Data extracts: Begin
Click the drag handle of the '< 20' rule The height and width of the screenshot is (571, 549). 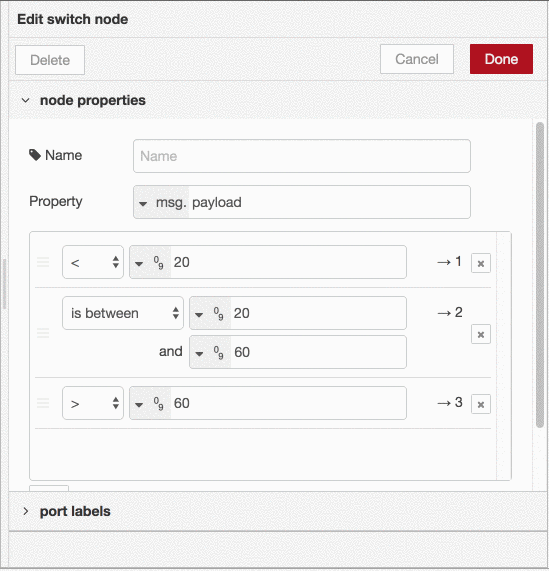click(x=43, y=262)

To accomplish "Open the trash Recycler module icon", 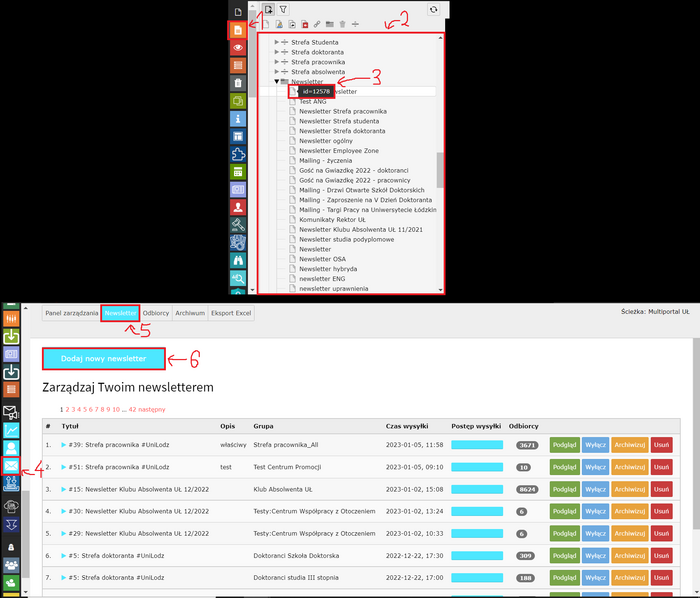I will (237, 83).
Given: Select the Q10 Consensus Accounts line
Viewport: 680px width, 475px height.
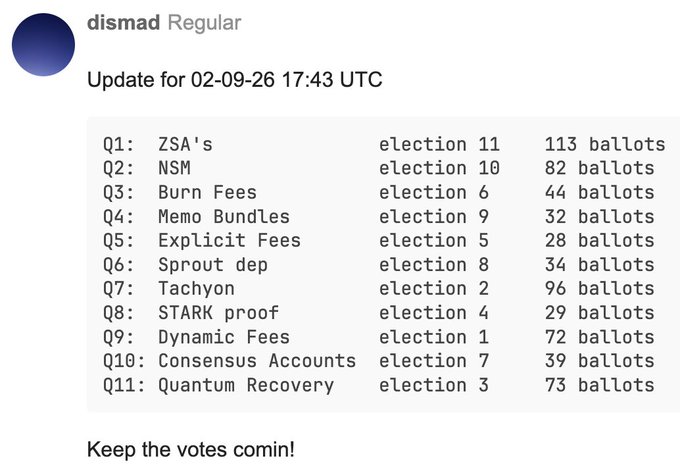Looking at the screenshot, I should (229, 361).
Data extracts: End
> [What to produce]: Say again, word for word, every line from the one with "Given: Select the Q10 Consensus Accounts line" through the last line of the data above, minus the pictures.

> [Response box]:
Given: Select the Q10 Consensus Accounts line
Viewport: 680px width, 475px height.
Looking at the screenshot, I should (229, 361).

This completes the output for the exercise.